• **BRIEF**: Turn the records into a Markdown table with the columns Row and Line. Begin at the line that contains "For every named target in this 240×2576", stop after the line that contains "Cerca (174, 128)", number each row, and leave out blank lines.

• **PROVIDED MATERIAL**:
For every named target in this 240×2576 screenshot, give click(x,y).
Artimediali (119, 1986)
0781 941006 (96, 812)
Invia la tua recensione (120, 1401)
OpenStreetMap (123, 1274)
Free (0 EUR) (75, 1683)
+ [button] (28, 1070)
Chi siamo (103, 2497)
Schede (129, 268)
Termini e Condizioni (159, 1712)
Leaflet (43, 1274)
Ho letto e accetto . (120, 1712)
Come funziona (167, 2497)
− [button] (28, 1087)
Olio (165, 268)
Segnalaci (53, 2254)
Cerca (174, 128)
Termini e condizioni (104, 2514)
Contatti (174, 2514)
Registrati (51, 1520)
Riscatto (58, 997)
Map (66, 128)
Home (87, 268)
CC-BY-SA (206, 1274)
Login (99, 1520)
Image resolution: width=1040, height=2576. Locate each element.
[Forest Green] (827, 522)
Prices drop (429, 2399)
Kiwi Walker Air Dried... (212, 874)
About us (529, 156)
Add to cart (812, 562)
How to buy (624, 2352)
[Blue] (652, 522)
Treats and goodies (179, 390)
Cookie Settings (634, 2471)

* * *

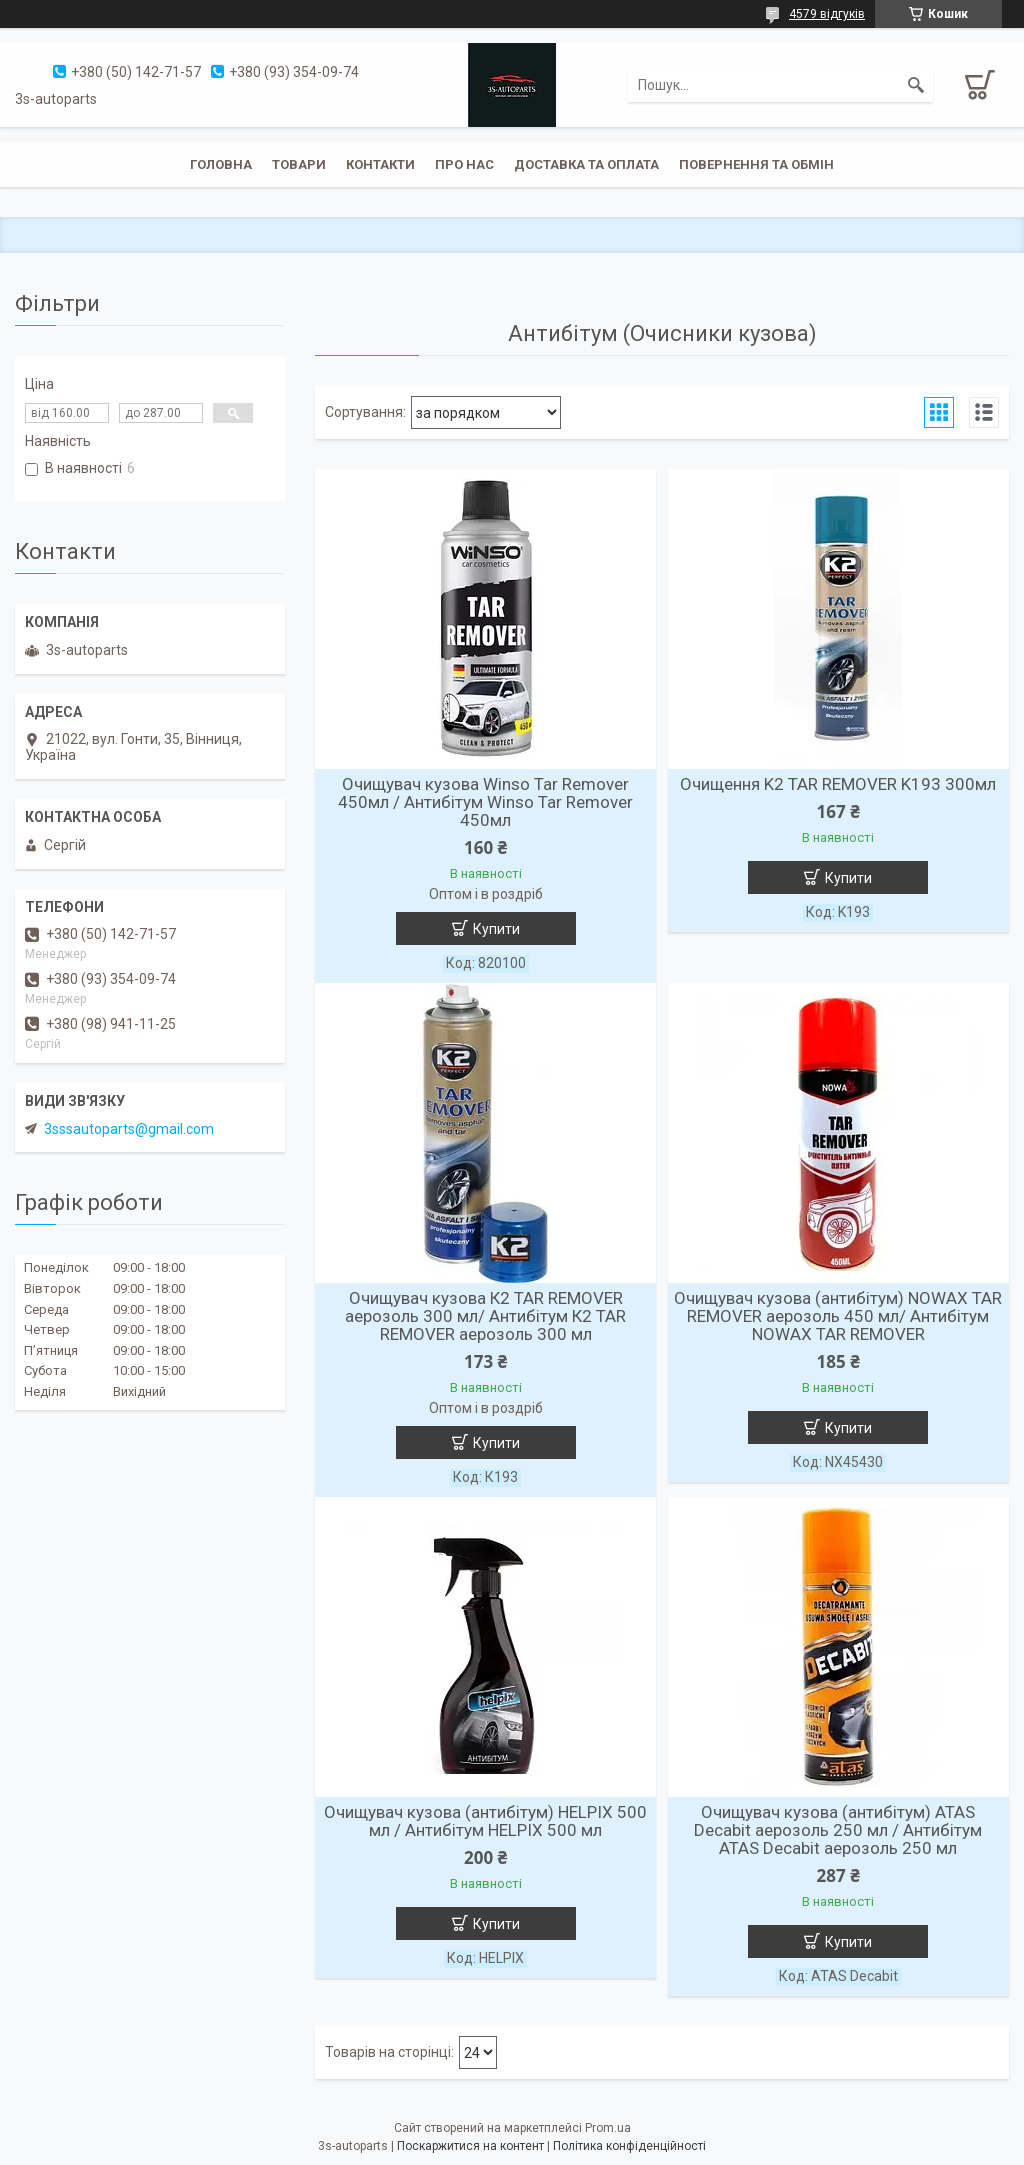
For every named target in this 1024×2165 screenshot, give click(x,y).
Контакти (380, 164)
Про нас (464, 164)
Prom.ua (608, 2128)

• **SOLUTION TO THIS PROBLEM**:
| Row | Line |
|---|---|
| 1 | For every named target in this 240×2576 screenshot, give click(x,y). |
| 2 | Artimediali (119, 1986) |
| 3 | 0781 941006 (96, 812) |
| 4 | Invia la tua recensione (120, 1401) |
| 5 | OpenStreetMap (123, 1274) |
| 6 | Free (0 EUR) (75, 1683) |
| 7 | + [button] (28, 1070) |
| 8 | Chi siamo (103, 2497) |
| 9 | Schede (129, 268) |
| 10 | Termini e Condizioni (159, 1712) |
| 11 | Leaflet (43, 1274) |
| 12 | Ho letto e accetto . (120, 1712) |
| 13 | Come funziona (167, 2497) |
| 14 | − [button] (28, 1087) |
| 15 | Olio (165, 268) |
| 16 | Segnalaci (53, 2254) |
| 17 | Cerca (174, 128) |